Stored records
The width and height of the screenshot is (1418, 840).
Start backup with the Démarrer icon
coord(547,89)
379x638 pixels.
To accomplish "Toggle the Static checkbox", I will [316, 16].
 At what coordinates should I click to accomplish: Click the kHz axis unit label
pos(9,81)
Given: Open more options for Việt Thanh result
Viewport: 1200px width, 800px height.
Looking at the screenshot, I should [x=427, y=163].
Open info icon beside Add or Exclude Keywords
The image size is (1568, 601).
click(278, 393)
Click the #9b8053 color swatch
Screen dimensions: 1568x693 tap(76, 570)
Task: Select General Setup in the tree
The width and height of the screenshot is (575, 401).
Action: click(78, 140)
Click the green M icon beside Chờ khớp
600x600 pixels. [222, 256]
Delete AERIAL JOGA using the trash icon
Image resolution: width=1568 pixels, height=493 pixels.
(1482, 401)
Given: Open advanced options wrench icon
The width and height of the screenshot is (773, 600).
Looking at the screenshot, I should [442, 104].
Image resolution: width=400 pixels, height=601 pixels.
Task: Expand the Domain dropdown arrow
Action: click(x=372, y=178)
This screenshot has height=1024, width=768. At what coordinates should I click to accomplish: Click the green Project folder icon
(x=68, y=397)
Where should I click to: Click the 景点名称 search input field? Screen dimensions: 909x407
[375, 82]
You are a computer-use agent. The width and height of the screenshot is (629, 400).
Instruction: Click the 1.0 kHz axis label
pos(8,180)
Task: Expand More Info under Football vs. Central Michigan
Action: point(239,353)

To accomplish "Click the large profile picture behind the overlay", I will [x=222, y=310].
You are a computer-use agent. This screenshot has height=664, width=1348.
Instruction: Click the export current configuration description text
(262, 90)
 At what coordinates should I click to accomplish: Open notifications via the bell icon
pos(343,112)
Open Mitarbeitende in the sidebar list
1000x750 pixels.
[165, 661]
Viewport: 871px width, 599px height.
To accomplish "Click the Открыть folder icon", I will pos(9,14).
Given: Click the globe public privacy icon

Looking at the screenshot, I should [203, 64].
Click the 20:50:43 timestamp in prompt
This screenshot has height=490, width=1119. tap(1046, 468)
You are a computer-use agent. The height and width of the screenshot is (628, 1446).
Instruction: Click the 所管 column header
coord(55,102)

- [Exercise instructions]: Take the lines above from the one holding "Instruction: Click the export" to the last and output them exactly.

- [Your response]:
Instruction: Click the export current configuration description text
(262, 90)
 At what coordinates should I click to accomplish: Open notifications via the bell icon
pos(343,112)
Open Mitarbeitende in the sidebar list
1000x750 pixels.
[165, 661]
Viewport: 871px width, 599px height.
To accomplish "Click the Открыть folder icon", I will pos(9,14).
Given: Click the globe public privacy icon

Looking at the screenshot, I should [203, 64].
Click the 20:50:43 timestamp in prompt
This screenshot has height=490, width=1119. tap(1046, 468)
You are a computer-use agent. The height and width of the screenshot is (628, 1446).
Instruction: Click the 所管 column header
coord(55,102)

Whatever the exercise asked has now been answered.